Song has been dreaming about representing the country he has called home for nine years and his naturalisation was undoubtedly timely. After all, there is no better international platform to showcase his skills than the Suzuki Cup. Sure, he may have already made his debut a few weeks ago in a friendly match against Kyrgyzstan, but featuring in this tournament is an altogether different experience. Legends have been born from previous editions, and Song would be looking to make his mark in his maiden AFF Championship voyage. Yet, this is not just an essential step for Song but also for Singapore football.

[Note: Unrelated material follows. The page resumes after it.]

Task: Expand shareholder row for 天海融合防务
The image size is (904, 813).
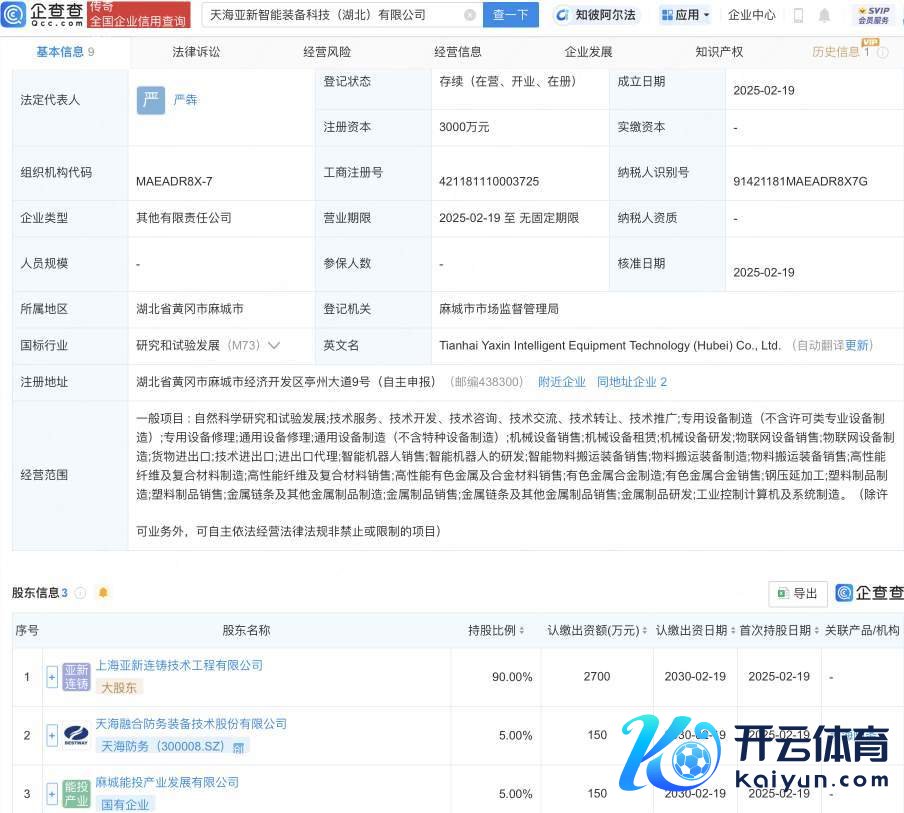Action: tap(52, 736)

The Trump Card: Translating Domestic football successes onto the International Arena
You can challenge me all you like, but I will maintain that Song is the Singapore national team’s trump card for this tournament. And that boils down to two reasons.
Firstly, it’s the fact that Song provides national team head coach Tatsuma Yoshida much-needed utility. Song has repeatedly demonstrated that he can play multiple positions along the team’s spine. From central defensive midfield to the striker position, Song can slot in easily if needed. It isn’t just the fact that he can play in these positions but that he is perfectly competent in doing so. With Song, Tatsuma has the ability to configure his team in multiple permutations. No other forward player can offer this quality to the team.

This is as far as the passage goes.